> DIRECTIONS FOR THIS TASK
Count the lines in the rows below that contain the string "dimensions", treating uppercase and lowercase as different, and give only the number.

[Entries for locating text and elements]

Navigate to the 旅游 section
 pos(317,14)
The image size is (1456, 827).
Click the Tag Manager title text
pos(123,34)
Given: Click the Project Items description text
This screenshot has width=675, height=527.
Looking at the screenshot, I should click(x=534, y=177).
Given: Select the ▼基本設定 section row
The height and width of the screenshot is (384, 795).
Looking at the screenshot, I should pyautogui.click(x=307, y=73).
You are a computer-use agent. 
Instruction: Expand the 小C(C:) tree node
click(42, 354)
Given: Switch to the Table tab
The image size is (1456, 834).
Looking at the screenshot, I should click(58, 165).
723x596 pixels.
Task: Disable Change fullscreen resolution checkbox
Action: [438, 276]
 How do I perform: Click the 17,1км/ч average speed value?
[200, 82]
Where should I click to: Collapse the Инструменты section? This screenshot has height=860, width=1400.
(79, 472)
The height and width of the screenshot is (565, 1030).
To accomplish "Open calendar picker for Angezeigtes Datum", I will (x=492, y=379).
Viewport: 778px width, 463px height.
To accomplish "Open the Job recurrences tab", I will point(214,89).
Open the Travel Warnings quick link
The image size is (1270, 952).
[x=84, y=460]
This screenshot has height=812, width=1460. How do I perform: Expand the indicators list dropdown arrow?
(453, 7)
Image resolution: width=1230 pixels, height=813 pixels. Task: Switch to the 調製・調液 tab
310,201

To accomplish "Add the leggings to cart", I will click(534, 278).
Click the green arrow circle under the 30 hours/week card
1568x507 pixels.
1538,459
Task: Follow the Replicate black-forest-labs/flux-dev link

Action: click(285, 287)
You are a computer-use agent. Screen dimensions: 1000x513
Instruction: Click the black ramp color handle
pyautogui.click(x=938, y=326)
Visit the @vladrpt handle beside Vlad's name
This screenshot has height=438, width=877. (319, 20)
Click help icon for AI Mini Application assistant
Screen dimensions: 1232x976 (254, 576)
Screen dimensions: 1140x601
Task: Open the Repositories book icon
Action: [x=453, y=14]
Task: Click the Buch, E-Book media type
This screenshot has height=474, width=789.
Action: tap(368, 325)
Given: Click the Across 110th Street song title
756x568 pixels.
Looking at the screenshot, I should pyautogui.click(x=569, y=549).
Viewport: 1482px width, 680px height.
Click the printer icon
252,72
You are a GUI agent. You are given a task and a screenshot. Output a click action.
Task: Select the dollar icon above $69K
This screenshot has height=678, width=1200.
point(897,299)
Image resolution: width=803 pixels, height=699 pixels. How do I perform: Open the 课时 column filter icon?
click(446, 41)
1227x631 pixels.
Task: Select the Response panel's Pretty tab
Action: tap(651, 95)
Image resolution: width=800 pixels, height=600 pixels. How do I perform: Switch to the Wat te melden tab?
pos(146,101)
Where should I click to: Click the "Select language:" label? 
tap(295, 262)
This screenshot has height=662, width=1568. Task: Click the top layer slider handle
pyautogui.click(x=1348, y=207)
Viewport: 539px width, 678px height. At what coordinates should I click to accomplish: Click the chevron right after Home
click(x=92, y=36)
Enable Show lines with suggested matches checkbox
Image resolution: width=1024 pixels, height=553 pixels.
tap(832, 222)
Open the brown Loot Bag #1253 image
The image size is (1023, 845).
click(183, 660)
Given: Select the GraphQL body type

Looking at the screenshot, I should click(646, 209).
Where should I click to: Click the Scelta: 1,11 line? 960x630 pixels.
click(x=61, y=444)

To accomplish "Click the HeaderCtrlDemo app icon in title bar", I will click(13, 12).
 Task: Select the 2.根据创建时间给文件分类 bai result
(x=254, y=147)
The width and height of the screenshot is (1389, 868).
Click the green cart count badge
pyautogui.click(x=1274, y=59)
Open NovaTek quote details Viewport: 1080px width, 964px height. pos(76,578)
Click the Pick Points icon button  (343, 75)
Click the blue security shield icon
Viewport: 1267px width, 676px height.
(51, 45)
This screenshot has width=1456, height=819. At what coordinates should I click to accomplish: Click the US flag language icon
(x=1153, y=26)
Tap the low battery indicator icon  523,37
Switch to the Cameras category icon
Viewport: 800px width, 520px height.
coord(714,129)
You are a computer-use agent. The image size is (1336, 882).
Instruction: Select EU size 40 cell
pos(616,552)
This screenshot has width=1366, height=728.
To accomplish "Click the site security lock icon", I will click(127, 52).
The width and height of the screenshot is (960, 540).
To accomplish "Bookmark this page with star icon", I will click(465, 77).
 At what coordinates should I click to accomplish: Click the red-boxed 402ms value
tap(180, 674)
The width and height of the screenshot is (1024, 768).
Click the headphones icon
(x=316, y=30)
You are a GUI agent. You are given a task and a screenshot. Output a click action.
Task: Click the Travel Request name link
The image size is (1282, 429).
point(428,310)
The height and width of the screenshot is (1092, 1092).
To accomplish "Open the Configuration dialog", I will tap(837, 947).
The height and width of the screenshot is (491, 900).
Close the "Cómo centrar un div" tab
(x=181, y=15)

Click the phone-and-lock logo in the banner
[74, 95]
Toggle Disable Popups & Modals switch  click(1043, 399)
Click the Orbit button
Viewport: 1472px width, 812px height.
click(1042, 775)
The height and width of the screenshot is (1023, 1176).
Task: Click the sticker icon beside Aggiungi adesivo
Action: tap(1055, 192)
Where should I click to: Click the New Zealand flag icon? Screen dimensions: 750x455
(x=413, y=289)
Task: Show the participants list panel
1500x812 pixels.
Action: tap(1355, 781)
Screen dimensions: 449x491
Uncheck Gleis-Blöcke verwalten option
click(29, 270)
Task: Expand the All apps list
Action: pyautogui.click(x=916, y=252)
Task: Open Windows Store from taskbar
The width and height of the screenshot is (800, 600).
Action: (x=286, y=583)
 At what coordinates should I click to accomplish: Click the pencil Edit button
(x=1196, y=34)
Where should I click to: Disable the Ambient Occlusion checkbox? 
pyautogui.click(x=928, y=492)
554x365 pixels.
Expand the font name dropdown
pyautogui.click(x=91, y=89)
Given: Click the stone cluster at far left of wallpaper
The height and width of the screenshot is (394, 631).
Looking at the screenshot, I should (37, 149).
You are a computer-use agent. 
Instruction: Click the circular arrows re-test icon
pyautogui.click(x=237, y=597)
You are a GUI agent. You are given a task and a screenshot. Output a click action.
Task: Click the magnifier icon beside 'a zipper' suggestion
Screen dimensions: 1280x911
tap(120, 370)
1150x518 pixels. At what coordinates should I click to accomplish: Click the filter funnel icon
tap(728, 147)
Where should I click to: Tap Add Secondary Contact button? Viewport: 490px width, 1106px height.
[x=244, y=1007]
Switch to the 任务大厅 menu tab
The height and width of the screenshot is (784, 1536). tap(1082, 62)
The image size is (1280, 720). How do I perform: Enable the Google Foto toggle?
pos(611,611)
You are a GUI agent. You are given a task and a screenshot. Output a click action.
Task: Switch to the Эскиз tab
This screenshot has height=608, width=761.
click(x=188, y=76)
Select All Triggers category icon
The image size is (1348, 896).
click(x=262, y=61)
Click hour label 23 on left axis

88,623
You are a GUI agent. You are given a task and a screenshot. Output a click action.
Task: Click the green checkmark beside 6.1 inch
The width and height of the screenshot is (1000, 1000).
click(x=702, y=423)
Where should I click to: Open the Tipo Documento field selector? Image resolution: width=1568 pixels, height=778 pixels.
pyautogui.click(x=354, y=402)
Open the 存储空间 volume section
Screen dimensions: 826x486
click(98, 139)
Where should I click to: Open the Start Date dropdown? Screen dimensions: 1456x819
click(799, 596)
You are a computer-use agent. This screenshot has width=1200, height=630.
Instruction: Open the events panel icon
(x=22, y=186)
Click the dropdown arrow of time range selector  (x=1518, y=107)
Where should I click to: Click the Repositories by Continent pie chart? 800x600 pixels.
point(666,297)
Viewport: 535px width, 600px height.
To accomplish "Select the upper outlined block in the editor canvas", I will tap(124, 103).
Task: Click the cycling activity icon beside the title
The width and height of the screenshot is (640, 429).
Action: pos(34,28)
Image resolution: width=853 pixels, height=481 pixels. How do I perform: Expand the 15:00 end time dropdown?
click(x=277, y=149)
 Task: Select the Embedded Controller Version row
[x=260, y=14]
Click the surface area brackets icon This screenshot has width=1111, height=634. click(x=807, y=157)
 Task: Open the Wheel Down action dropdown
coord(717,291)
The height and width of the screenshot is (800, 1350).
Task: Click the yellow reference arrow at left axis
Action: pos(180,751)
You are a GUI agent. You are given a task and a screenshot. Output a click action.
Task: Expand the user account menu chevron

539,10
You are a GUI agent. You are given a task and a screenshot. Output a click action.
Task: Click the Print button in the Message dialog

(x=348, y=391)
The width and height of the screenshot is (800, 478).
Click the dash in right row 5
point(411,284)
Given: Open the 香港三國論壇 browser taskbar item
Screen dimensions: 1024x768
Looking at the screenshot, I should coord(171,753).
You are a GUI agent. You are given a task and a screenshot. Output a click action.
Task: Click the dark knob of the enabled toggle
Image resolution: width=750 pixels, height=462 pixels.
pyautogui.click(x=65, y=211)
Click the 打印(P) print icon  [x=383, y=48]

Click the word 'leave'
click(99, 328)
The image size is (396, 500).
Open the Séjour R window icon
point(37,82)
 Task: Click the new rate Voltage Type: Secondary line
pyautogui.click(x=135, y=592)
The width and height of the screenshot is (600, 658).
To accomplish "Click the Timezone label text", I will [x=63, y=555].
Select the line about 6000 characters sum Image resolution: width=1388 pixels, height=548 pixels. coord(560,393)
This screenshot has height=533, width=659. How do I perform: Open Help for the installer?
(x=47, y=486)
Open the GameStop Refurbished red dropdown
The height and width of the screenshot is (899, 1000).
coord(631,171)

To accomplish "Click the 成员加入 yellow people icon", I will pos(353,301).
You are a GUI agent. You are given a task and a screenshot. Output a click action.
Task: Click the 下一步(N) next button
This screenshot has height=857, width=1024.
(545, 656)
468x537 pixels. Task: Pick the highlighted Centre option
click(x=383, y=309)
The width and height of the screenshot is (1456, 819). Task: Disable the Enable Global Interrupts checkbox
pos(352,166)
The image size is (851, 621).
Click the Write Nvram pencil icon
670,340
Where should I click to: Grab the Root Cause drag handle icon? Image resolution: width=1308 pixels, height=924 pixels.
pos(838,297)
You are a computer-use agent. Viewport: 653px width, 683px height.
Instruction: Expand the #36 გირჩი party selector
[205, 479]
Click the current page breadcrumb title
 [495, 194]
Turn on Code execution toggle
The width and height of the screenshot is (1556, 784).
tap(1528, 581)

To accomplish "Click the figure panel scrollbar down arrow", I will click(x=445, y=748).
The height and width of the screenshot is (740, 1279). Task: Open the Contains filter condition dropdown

> FULL OUTPUT
9